Given information -

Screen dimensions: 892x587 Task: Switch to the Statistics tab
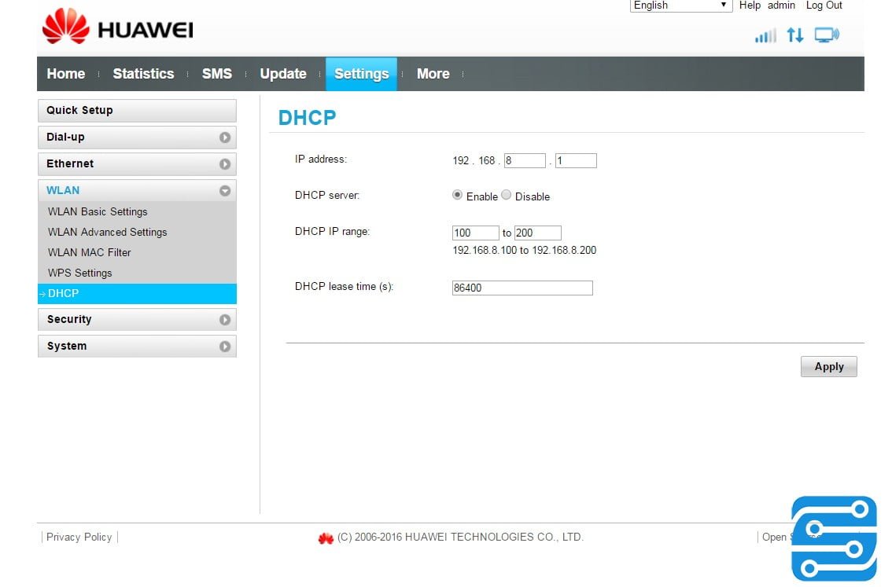[x=143, y=73]
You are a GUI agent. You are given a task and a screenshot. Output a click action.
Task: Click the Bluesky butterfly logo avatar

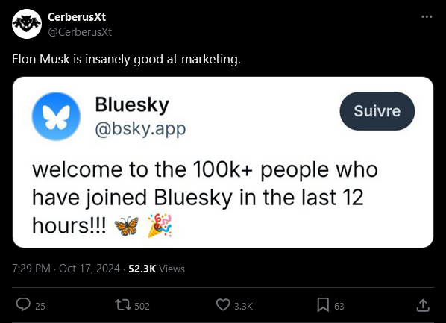coord(56,116)
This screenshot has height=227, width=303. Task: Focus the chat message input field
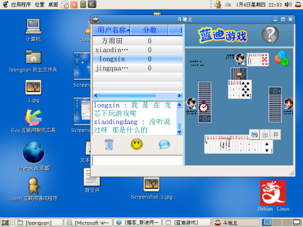(138, 160)
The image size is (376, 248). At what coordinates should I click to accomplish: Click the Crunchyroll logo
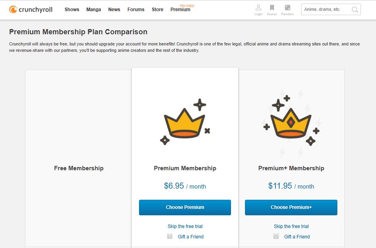31,9
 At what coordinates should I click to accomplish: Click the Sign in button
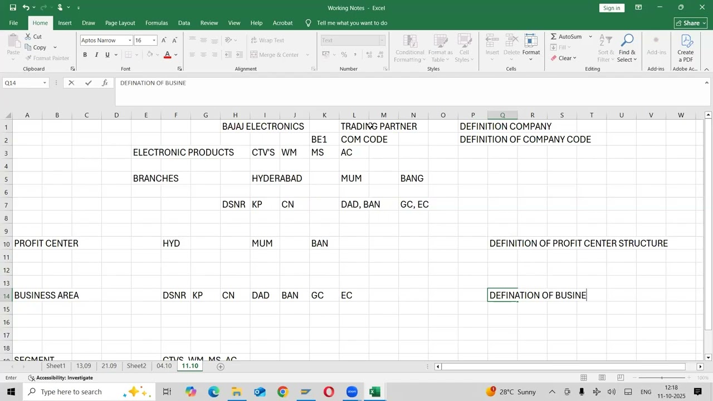(612, 8)
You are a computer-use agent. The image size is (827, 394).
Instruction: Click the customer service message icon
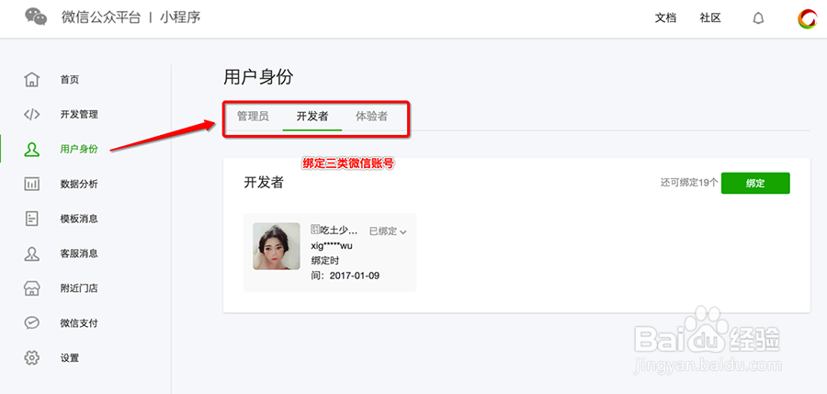tap(32, 253)
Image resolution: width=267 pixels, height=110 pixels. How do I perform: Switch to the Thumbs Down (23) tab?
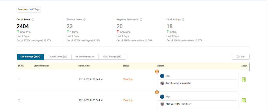point(58,57)
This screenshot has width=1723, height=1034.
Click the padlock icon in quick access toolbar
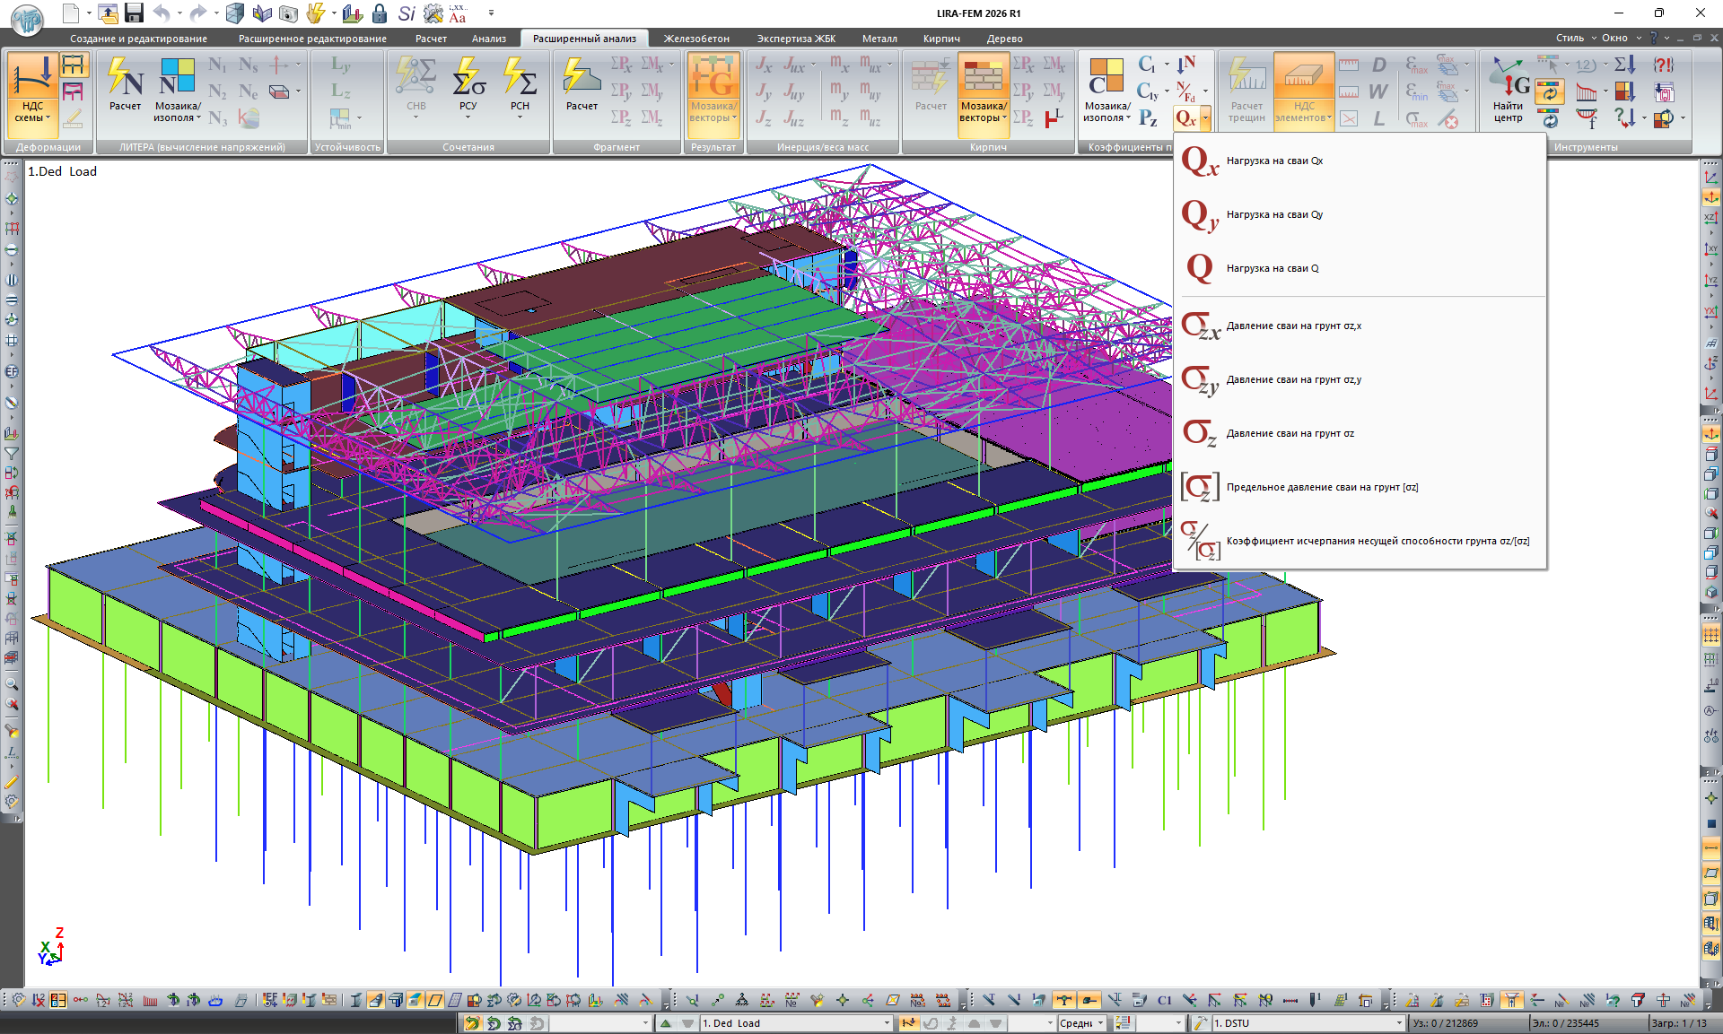point(380,13)
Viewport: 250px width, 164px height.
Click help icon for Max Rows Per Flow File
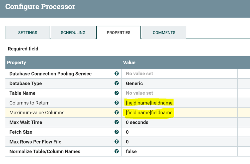tap(116, 142)
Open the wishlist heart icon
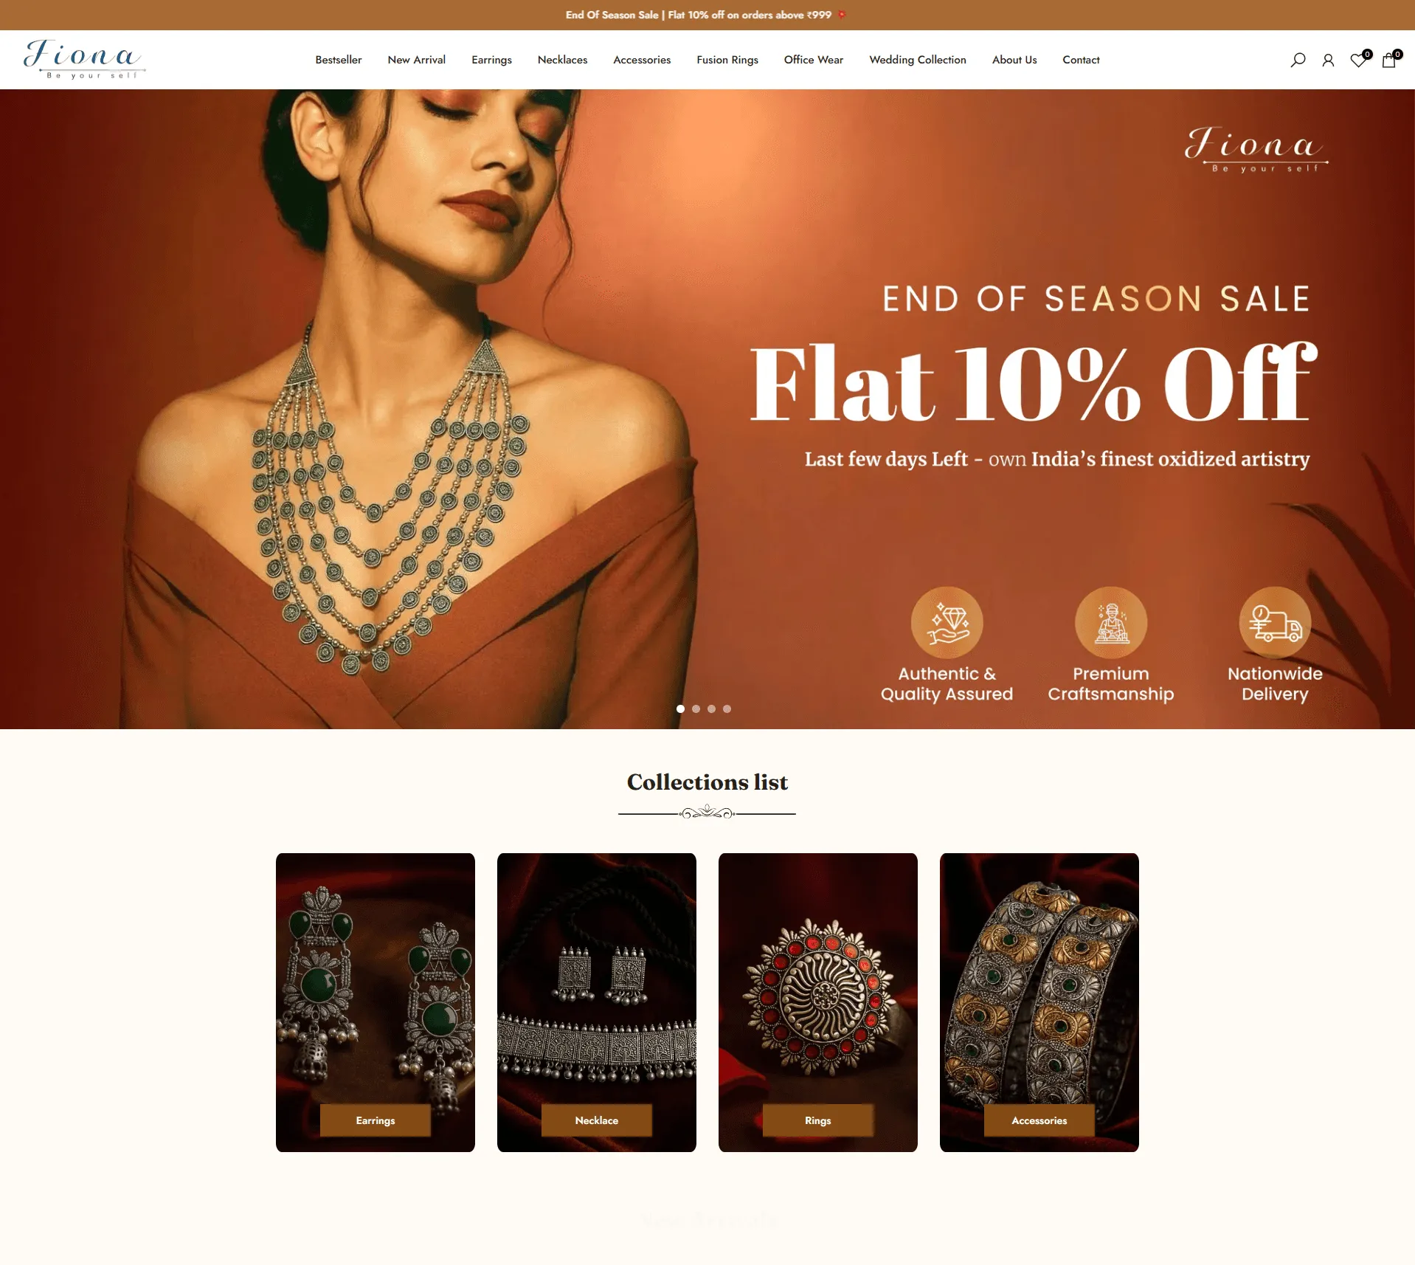This screenshot has width=1415, height=1265. [1359, 60]
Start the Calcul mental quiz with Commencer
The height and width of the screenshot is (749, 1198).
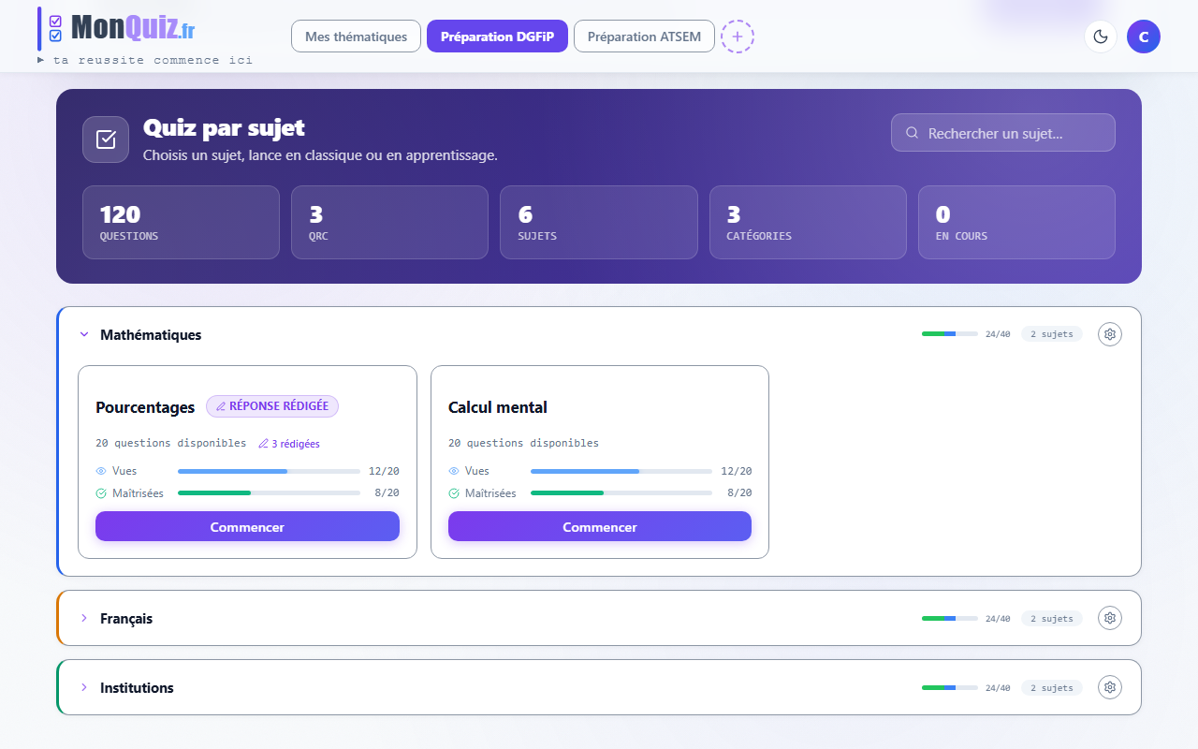point(600,526)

Given instruction - Reproduce every entry above word for word, and leave the pictures out of your copy.

Output -
Screen dimensions: 892x587 Task: Switch to the Statistics tab
[x=143, y=73]
You are a GUI agent. You are given a task and a screenshot. Output a click action.
Task: Click the Bluesky butterfly logo avatar

coord(56,116)
This screenshot has height=227, width=303. Task: Focus the chat message input field
(138, 160)
The image size is (376, 248). At what coordinates should I click to accomplish: Click the Crunchyroll logo
31,9
 At what coordinates should I click to accomplish: Click the Sign in button
(612, 8)
You are a computer-use agent. The image size is (827, 394).
Instruction: Click the customer service message icon
tap(32, 253)
Image resolution: width=267 pixels, height=110 pixels. How do I perform: Switch to the Thumbs Down (23) tab?
point(58,57)
This screenshot has width=1723, height=1034.
Click the padlock icon in quick access toolbar
point(380,13)
Viewport: 250px width, 164px height.
Click help icon for Max Rows Per Flow File
tap(116, 142)
Open the wishlist heart icon
This screenshot has width=1415, height=1265. [1359, 60]
Start the Calcul mental quiz with Commencer
The height and width of the screenshot is (749, 1198).
point(600,526)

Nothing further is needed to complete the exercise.